- **Required action**: Nothing but the lines from the one containing "Given: Click the Help F1 key" through the end of the data should be retyped, exactly as they stand, and pictures should not be retyped.

- **Supplied entries**:
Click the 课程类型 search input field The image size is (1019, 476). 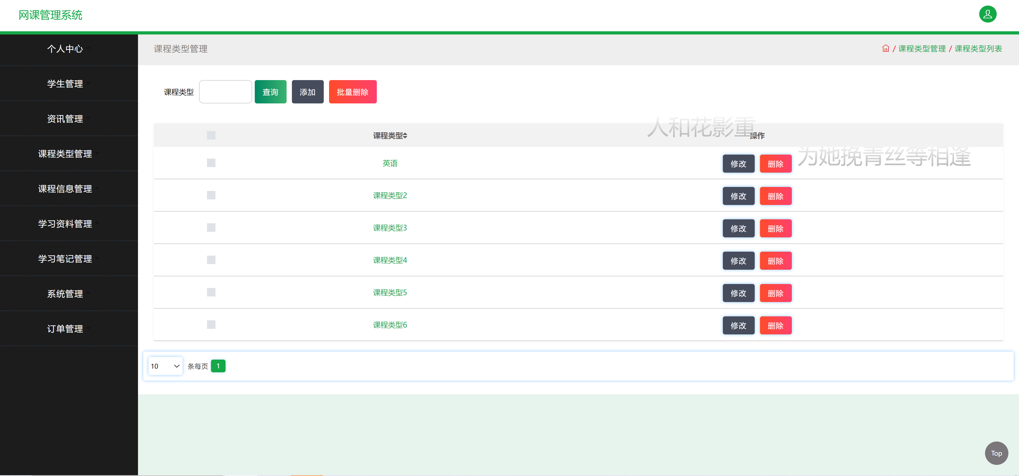click(x=225, y=91)
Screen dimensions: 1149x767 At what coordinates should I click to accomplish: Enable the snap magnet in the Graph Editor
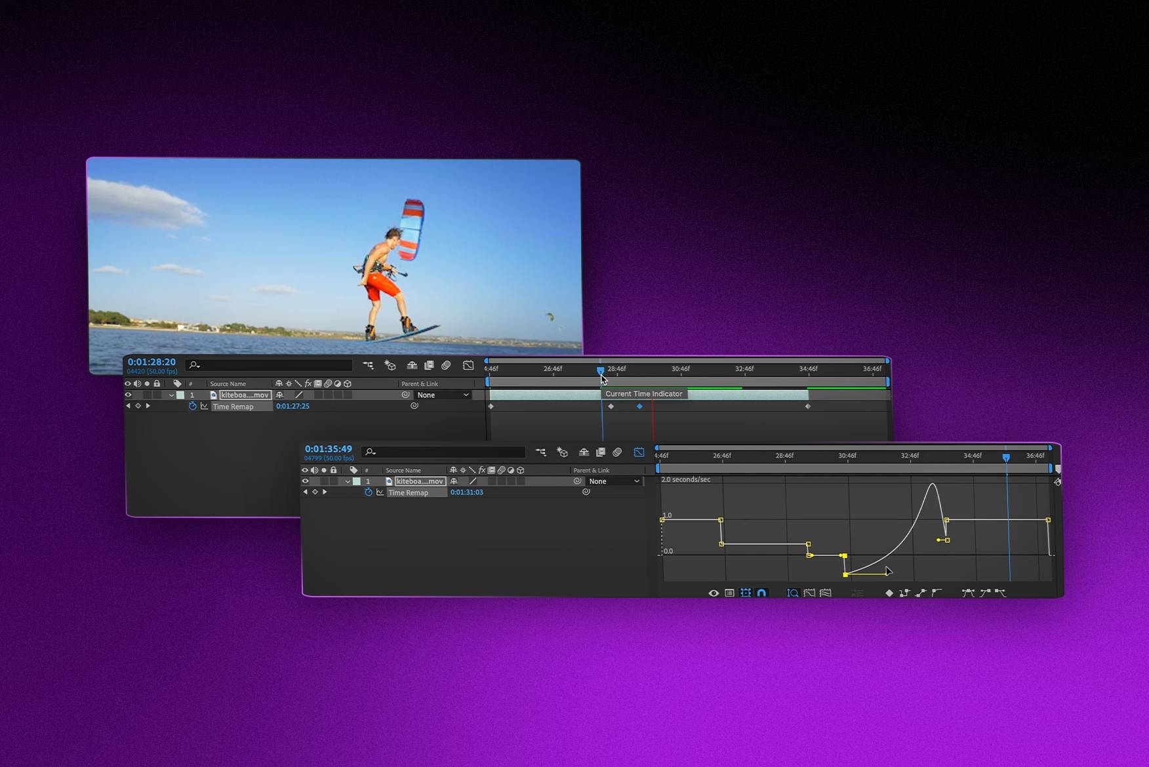(761, 592)
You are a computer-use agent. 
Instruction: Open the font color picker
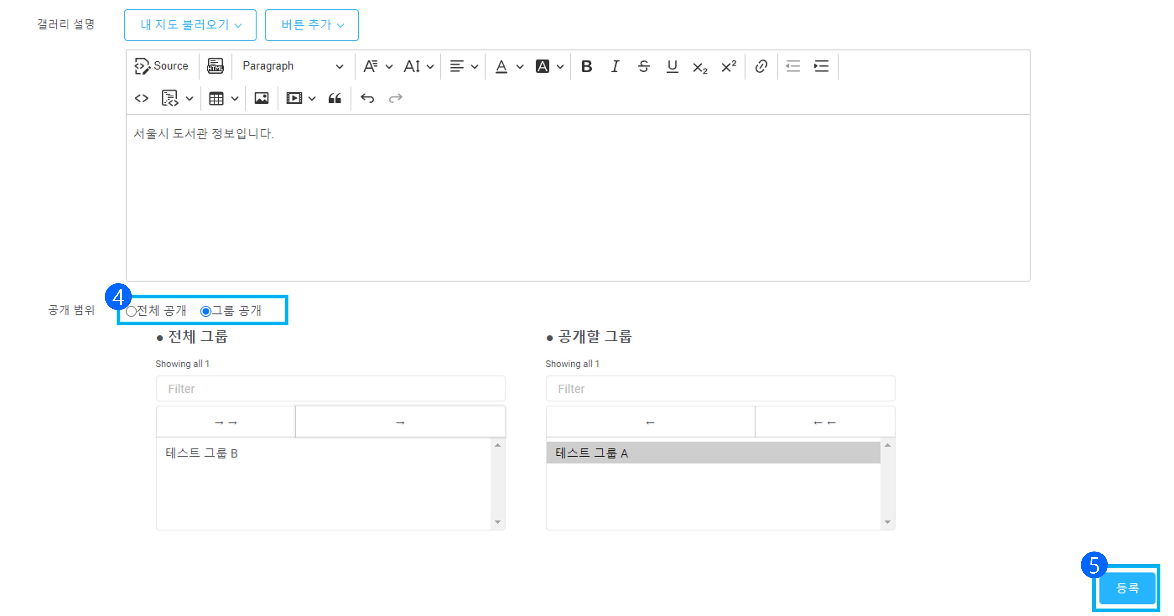click(x=501, y=67)
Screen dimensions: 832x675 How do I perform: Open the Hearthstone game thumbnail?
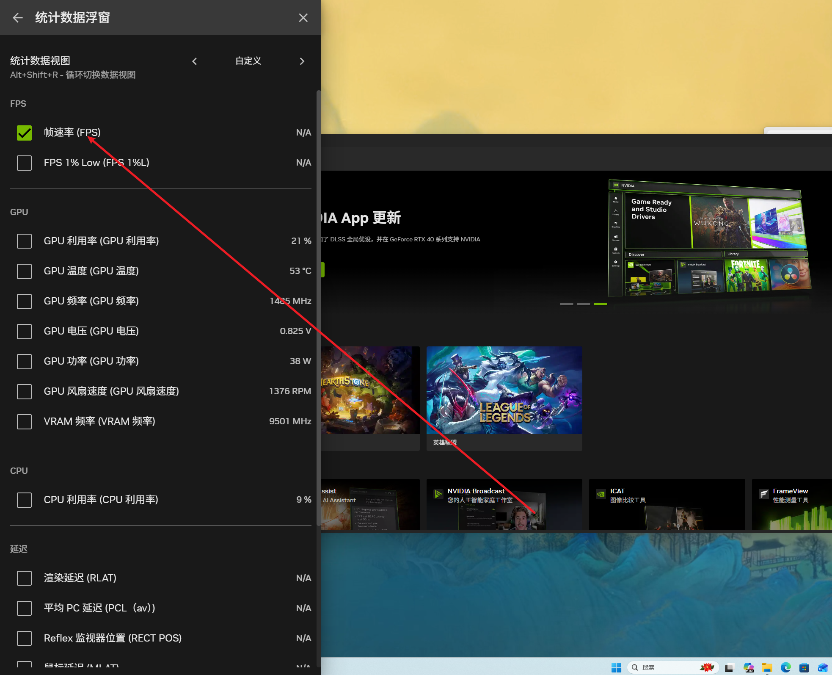(x=370, y=390)
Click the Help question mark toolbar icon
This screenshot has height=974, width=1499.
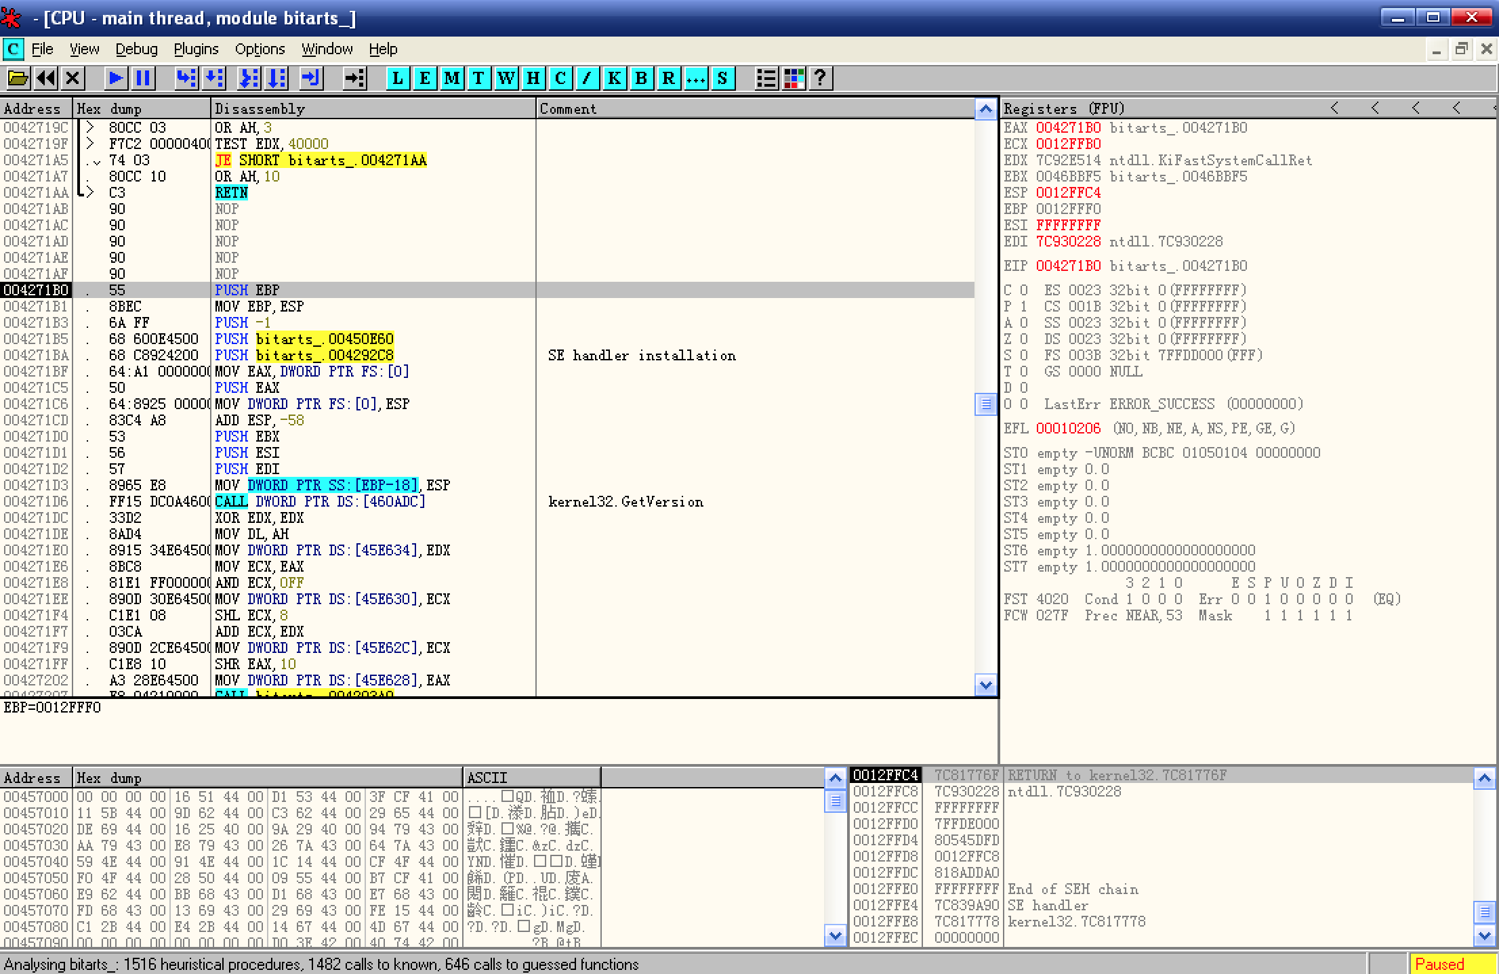pos(820,79)
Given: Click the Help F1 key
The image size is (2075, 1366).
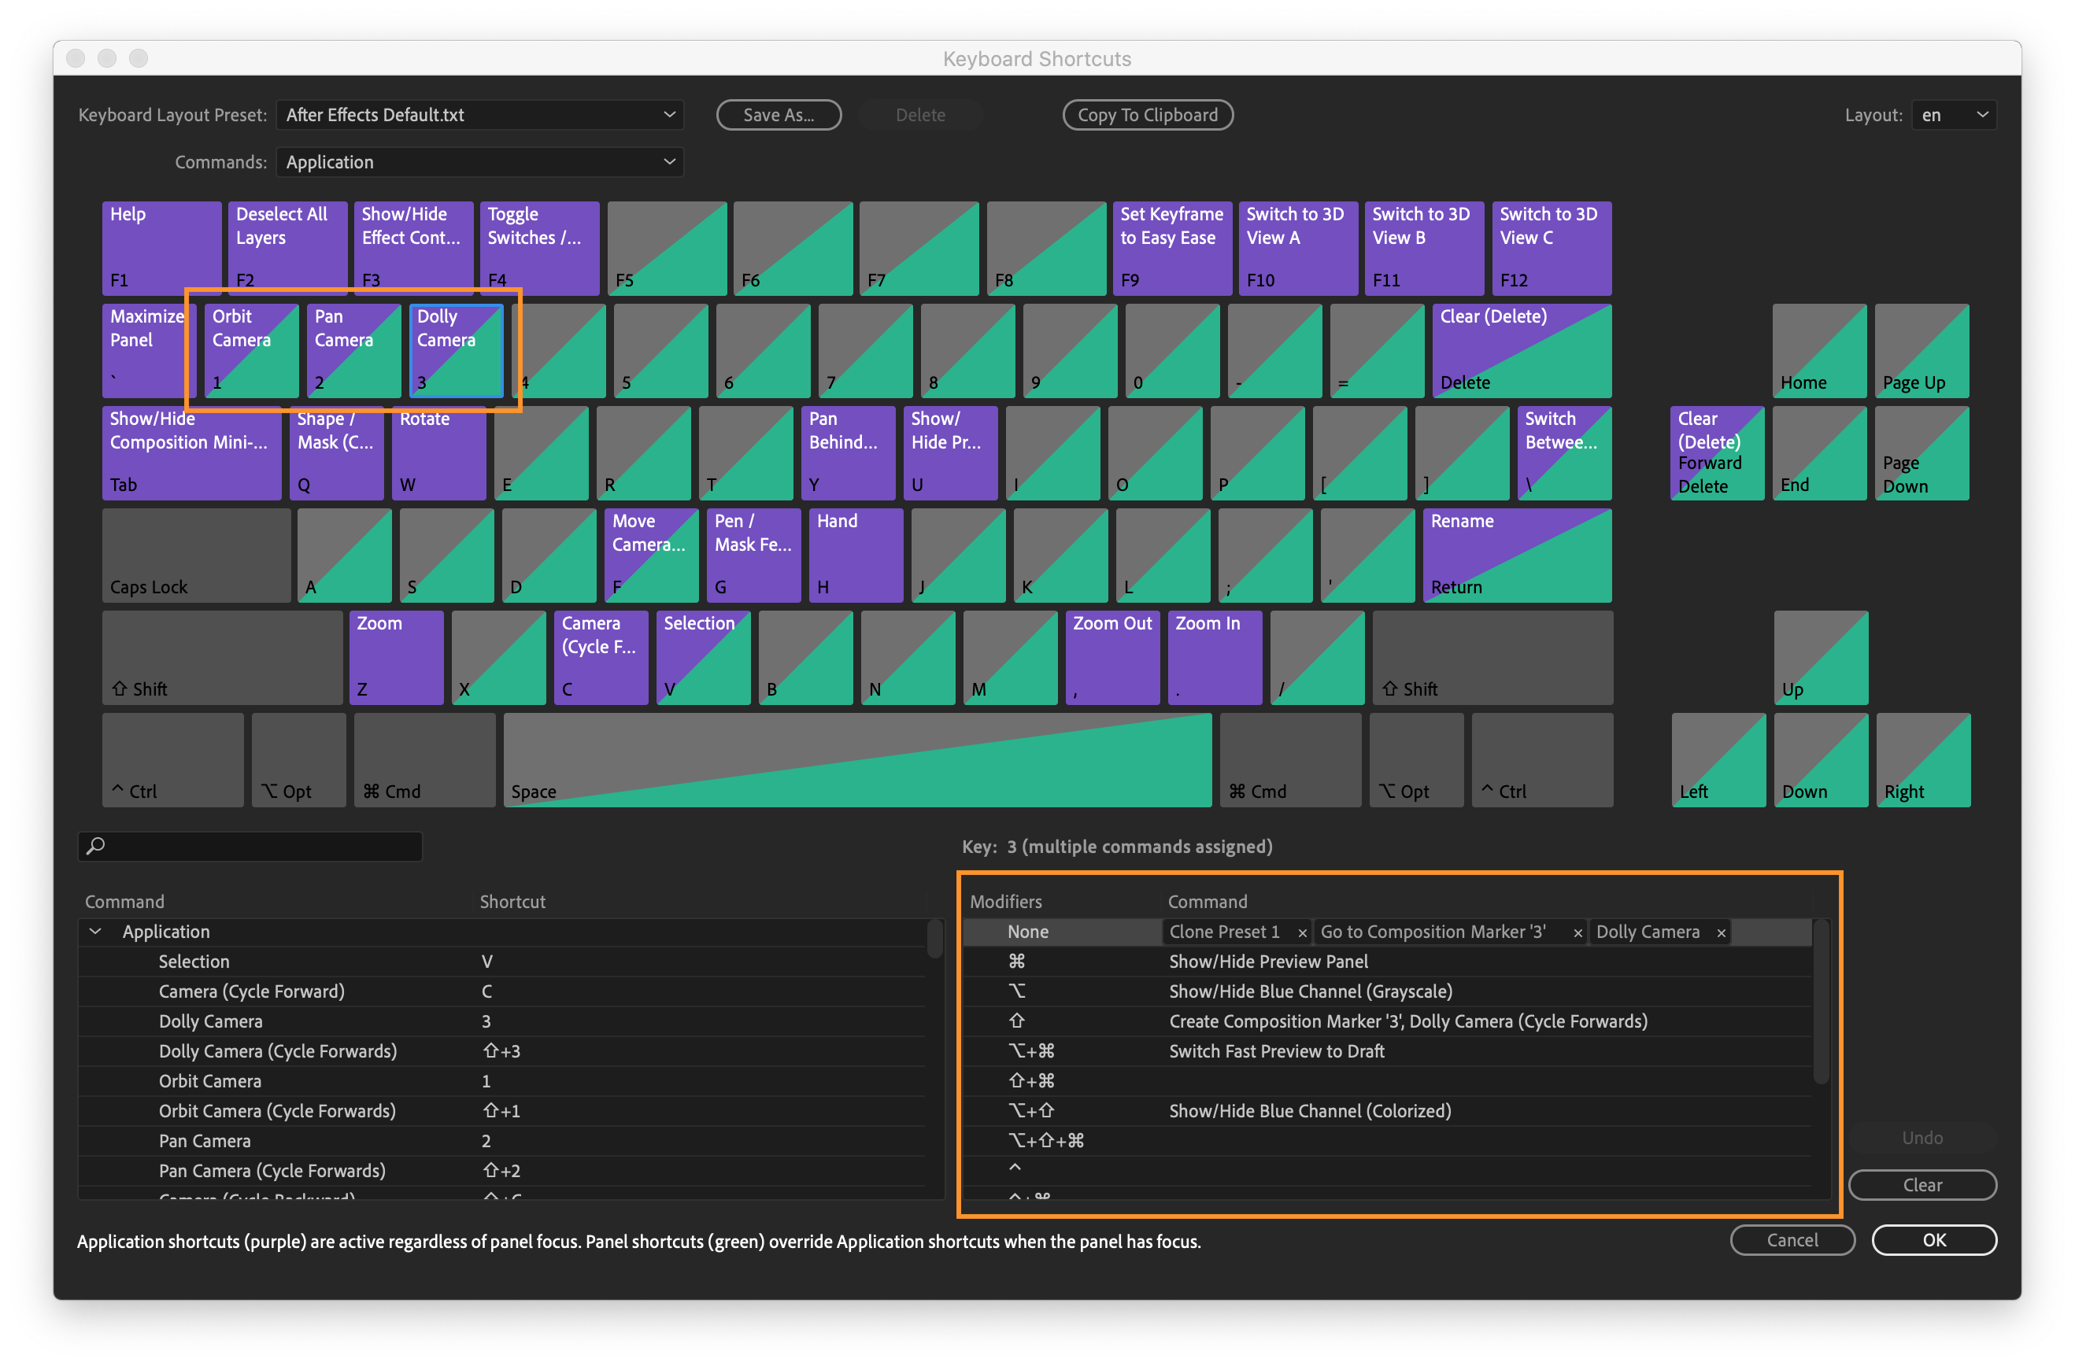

- **Output below**:
Given: Click the Help F1 key
The image size is (2075, 1366).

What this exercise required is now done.